Fear Not Your Intuition
We tend to second guess our intuition. In business we are encouraged to suspend our intuition in deference to the empirical, to the data. Intuition, it is suggested, is just a feeling - subjective, biased, devoid of reason, not to be trusted. Only rows and columns will do. Sit silent, stifle your immediate understanding, and wait for the data. It will give the answer. Data is always objective (and always presented without bias). <<< insert winking emoji >>>
But intuition is not the absence of data nor is it the absence of reason. Intuition is simply a word that describes our ability to understand something instantaneously based on a lifetime of experience and knowledge. It is our brain processing a problem through the patterns we have accumulated, and distilled. Though each experience is unique, they tend to sort themselves into a handful of helpful patterns. Life is like that and our brains take notice… and store them away for use on another day.

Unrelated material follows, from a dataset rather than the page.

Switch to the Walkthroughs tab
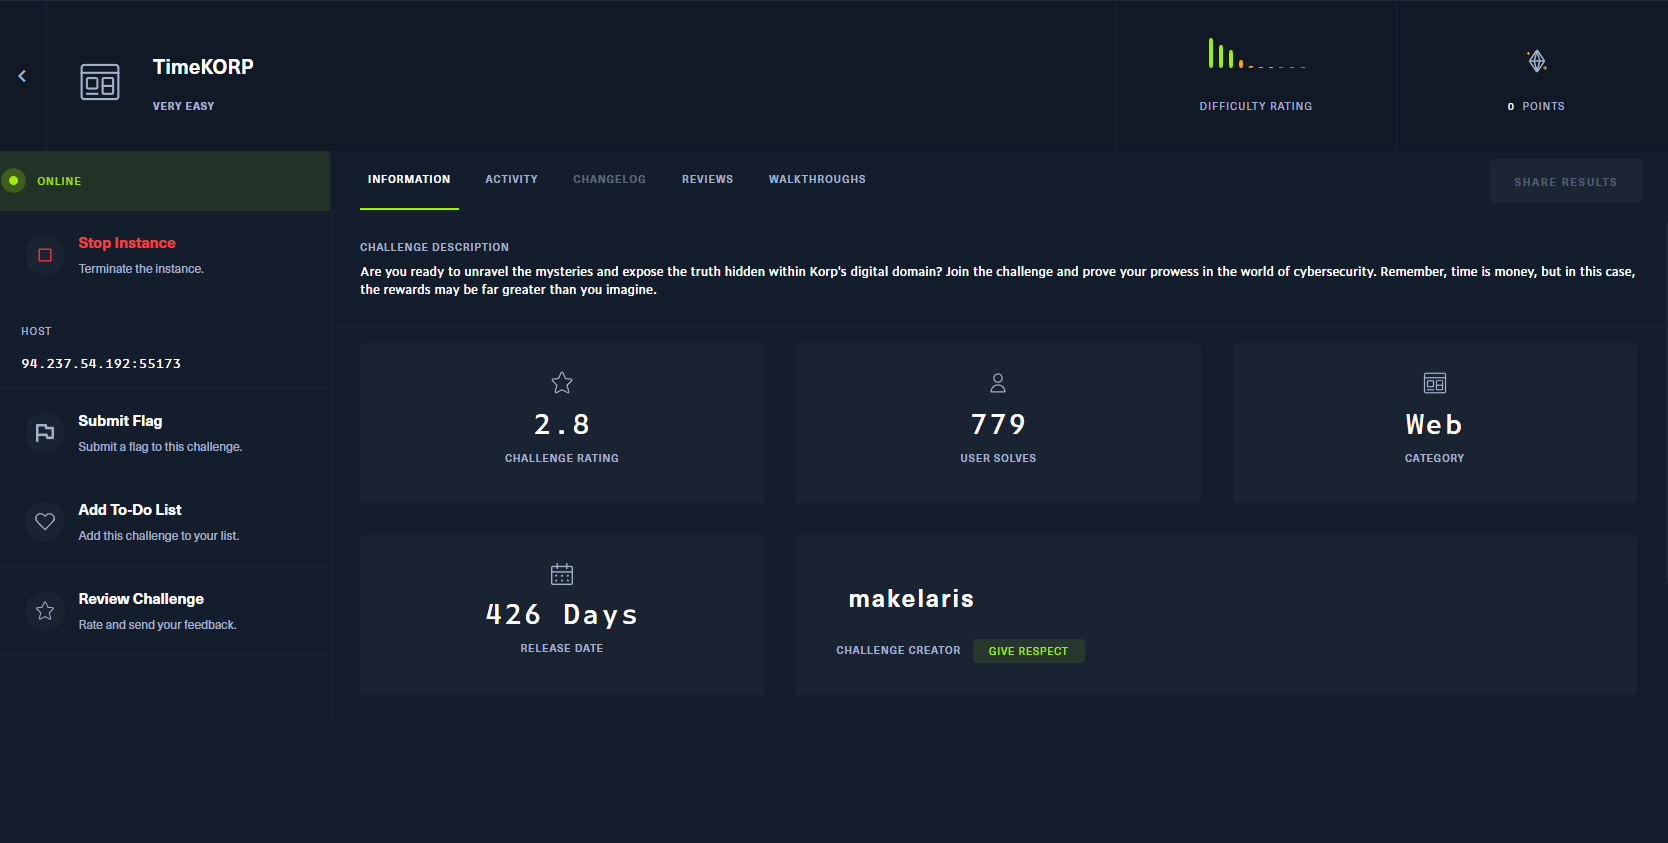This screenshot has height=843, width=1668. [817, 180]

Some refer to intuition as a gut feeling. It is an apt metaphor. Though we know conclusions do not originate from our abdomen, the gut analogy offers an important insight. The word gut refers to something deep, visceral, emotional - a feeling. But what is important to remember is that the triggered emotion is preceded by and based on real and reasoned insight. It is so quickly processed that we suspect it never happened. But these conclusions have been filtered through our many experiences, assigned to a pattern, and tested again by the facts at hand. All produced and filtered by our remarkable minds and punctuated by a feeling in our proverbial gut.
Intuition is a remarkable God-given capacity. It is worthy of reflection not rejection. The more I allow it freedom and influence, the better I am at using and testing it. It is not always right, but it is not always wrong.